RealEarth Kontext LoRA for turning Google Earth into realistic images (+ video workflow)
Came across this cool project on r/StableDiffusion, shows how powerful open releases like FLUX.1-Kontext-dev from Black Forest Labs are for doing your own projects.
Weaver: Closing the Generation-Verification Gap with Weak Verifiers
Clever technique of combining multiple weak verifier models to verify LLM generated answers.
Jason Wei (ex-OpenAI, now Meta): Asymmetry of verification and verifier’s law
People familiar with the P != NP conjecture will be familiar with the idea that sometimes it's simpler (from a complexity perspective) to validate a solution's correctness than it is to come up with a solution. It seems like more labs are tapping into this natural structure of problems to scale RL where a model can produce an artifact that can be evaluated relatively efficiently, to in the end, reinforce the correctly evaluated trajectories in the model (policy update).

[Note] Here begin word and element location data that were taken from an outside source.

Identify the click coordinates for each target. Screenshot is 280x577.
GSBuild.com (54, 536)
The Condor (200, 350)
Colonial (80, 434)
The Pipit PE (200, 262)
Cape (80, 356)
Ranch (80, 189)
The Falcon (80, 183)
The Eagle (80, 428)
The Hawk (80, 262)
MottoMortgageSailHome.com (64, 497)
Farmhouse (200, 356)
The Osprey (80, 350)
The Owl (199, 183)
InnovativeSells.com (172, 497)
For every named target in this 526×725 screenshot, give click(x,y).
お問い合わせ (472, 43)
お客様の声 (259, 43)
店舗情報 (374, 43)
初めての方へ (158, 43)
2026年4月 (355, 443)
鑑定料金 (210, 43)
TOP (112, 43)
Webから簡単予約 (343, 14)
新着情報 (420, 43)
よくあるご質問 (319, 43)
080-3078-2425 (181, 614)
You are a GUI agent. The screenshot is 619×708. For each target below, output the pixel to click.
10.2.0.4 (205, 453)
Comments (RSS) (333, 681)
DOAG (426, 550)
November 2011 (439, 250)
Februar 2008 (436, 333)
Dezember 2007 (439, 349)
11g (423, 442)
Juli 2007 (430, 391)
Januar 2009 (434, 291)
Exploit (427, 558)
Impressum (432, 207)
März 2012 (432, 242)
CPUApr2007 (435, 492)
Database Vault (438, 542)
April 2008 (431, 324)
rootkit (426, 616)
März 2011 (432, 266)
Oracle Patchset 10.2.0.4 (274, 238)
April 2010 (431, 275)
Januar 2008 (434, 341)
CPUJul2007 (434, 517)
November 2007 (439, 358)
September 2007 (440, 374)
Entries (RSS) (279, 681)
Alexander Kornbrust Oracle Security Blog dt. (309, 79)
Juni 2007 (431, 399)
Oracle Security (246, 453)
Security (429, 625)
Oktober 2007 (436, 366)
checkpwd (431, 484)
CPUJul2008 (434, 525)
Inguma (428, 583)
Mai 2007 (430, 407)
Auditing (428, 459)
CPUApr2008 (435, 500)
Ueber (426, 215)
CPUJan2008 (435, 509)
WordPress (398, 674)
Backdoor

Jason comments on this idea from his perspective, notably, just after information leaked he'll be joining Meta's Superintelligence team.Rare glimpse on what it is like to be at OpenAI from the perspective of Calvin French-Owen (Segment Co-founder) who was co-responsible for the Codex (cloud SWE agent) product.
The Big LLM Architecture Comparison
Fantastic overview post by Sebastian Raschka on the evolution of the neural architectures used by the frontier (open source) LLMs. It covers the Mixture of Experts trend, Sliding Window Attention, QK-norm for training stability, Pre/Post-Norm variants, Grouped-Query Attention versus Multi-Head Latent Attention, LayerNorm vs RMSNorm, GELU -> SwiGLU and ties those developments to popular models like Llama 3.2, Qwen3, Gemma 3 and niche entrants like SmolLM3 from the Hugging Face team.
A welcome open source contribution by Snowflake (by the authors of DeepSpeed not to be confused with DeepSeek), ALST is a long-sequence focused training stack, dealing with the resource challenges that come with long input sequence training with transformer model architectures.
Understanding Muon: 3 part series
A deep dive on Muon, if you haven't heard of Muon, it is a neural network optimizer (alternative to e.g. Adam) that stabilizes and speeds up training by focusing on the weight update effect on model output and constraining those to avoid explosive changes in the output (often the cause of training instability).